I just read that issue... Sorry if misinterpreting, but seems like you just said numbers with leading zeroes should be trimmed off and still converted by PHPExcel.
Wasn't sure if his case is slightly different, seems like he's getting values from database with leading zeros and wants to insert them into a csv with them intact.
When I am just trying to read from a csv already created with another application.

Seems like there wasn't a code-fix suggestion and treating issue like a 'wont fix' or 'works as designed' at least for his issue?
But I thought there was a solution that you posted for this that should work here?: http://stackoverflow.com/a/12457699
I didn't look into the Cell Binder solution yet, but thought the setFormatCode set on a range was a current solution (but not working in code above)?
Like forcing the Cell's format to be 'pure' text seems like it should work and should never do any sort of pre-processing work to trim/remove string values being read or written (in my case I'm just reading values from that cell).
Does that mean its a bug on setFormatCode() or Im just using that function incorrectly?


Thanks again for a great library,
Looking forward to some suggestions,
Arian
Coordinator
Sep 5, 2014 at 8:33 AM
The cell binder rules are applied whenever a cell is populated unless you set the value using the "explicit" methods, and (unless you've told PHPExcel to use a custom binder) the default value binder will always be used.
That applies whether you're populating the cell value in your own script, or if it's being populated by a Reader.... most of the Readers use "explicit" methods because the datatype to use is part of the file format, but a csv file has no such information, so it can't use "explicit" and the binding rules apply.

The SO response is about setting your own binding rules to override the default binder behaviour, while issue GH-394 is a request that the existing default binder should be less aggressive in always converting numeric values to float, and should treat numeric values with leading zeroes as string.

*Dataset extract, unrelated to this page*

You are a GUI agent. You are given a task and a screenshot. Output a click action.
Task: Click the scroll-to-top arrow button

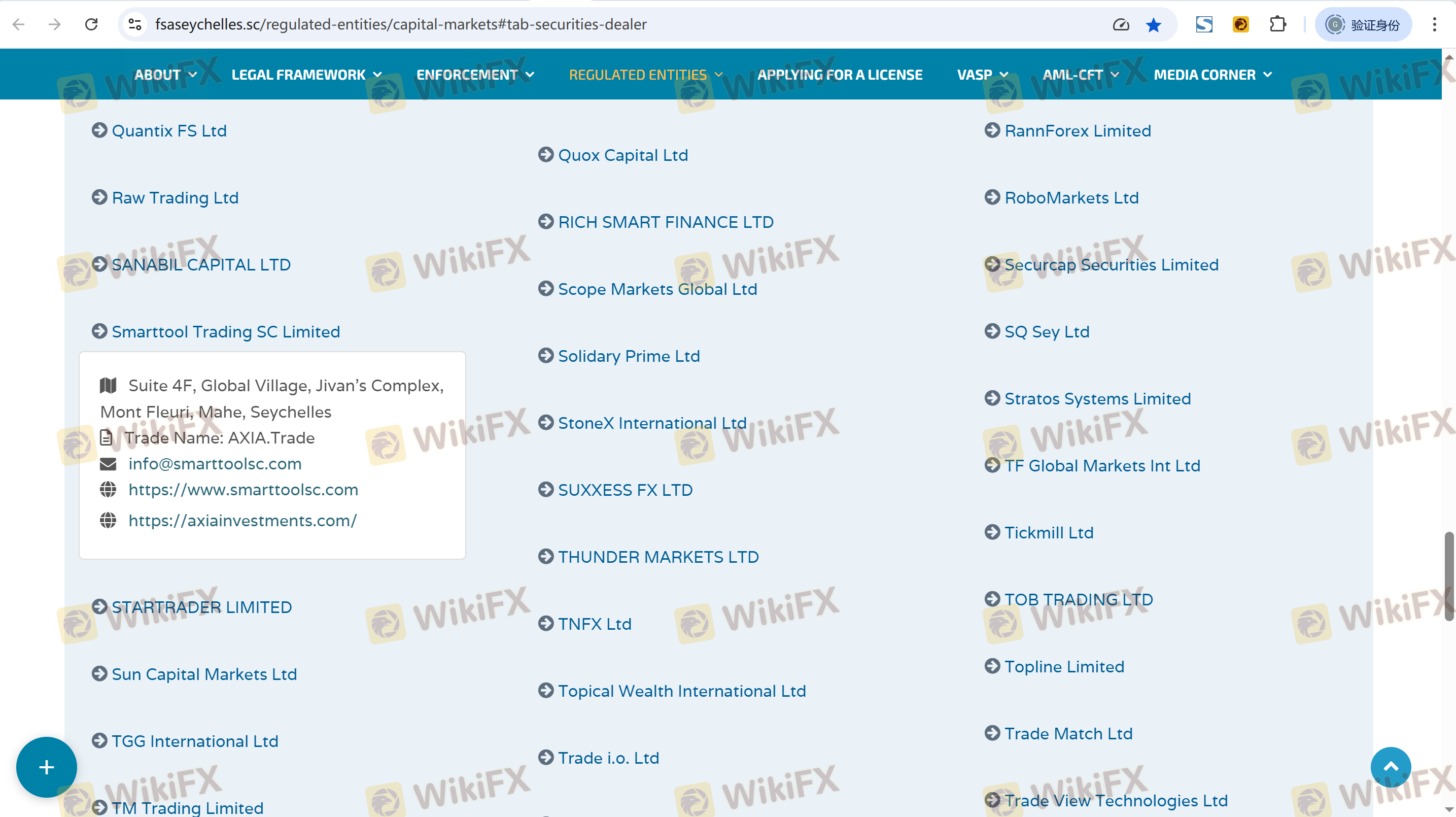pos(1390,767)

I'm going to implement the change to the default value binder so it is less aggressive, for the 1.8.1 release later this month..... it's not quite as straightforward as treating everything with a leading 0 as a string (as shown in the SO answer) because 0.123 has a leading zero, but should still be converted to a numeric.

If you need to resolve this more urgently, then the easiest solution is to use a custom binder.
Marked as answer by armyofda12mnkeys on 9/6/2014 at 2:46 AM
Sep 5, 2014 at 3:02 PM
Cool, The custom binder you recommended worked out...

Here is what I did if anyone else needs to do it:
I threw in LeadingZeroBinder.php into PHPExcel/Cell:
<?php

class LeadingZeroBinder extends PHPExcel_Cell_DefaultValueBinder
  implements PHPExcel_Cell_IValueBinder 
{ 
    public function bindValue(PHPExcel_Cell $cell, $value = null) 
    { 
        // sanitize UTF-8 strings 
        if (is_string($value)) { 
            $value = PHPExcel_Shared_String::SanitizeUTF8($value); 
        } 

        // Implement your own override logic 
        if (is_string($value) && $value[0] == '0') { //looks like if its a string, and starts with a leading 0, then force String
            $cell->setValueExplicit($value, PHPExcel_Cell_DataType::TYPE_STRING); 
            return true; 
        } 

        // Not bound yet? Use default value parent... 
        return parent::bindValue($cell, $value); 
    } 
} 
?>
If just want everything text, guess this could work too:
<?php

class TextValueBinder 
  implements PHPExcel_Cell_IValueBinder
{
    public function bindValue(PHPExcel_Cell $cell, $value = null) 
    {
        $cell->setValueExplicit($value, PHPExcel_Cell_DataType::TYPE_STRING);
        return true;
    }
}
?>
Then in my main code, something simple like this:
try {
    $fileType = PHPExcel_IOFactory::identify($filepath);
    $objReader = PHPExcel_IOFactory::createReader($fileType);
    if( $fileType==='CSV') ) { //common values I would see: Excel2007, Excel5, CSV
        require 'PHPExcel/Cell/LeadingZeroBinder.php';//this one specifically for Leading Zeros
        //require 'PHPExcel/Cell/TextValueBinder.php'; //backup incase above doesn't work
        PHPExcel_Cell::setValueBinder( new LeadingZeroBinder() );
    }

} ....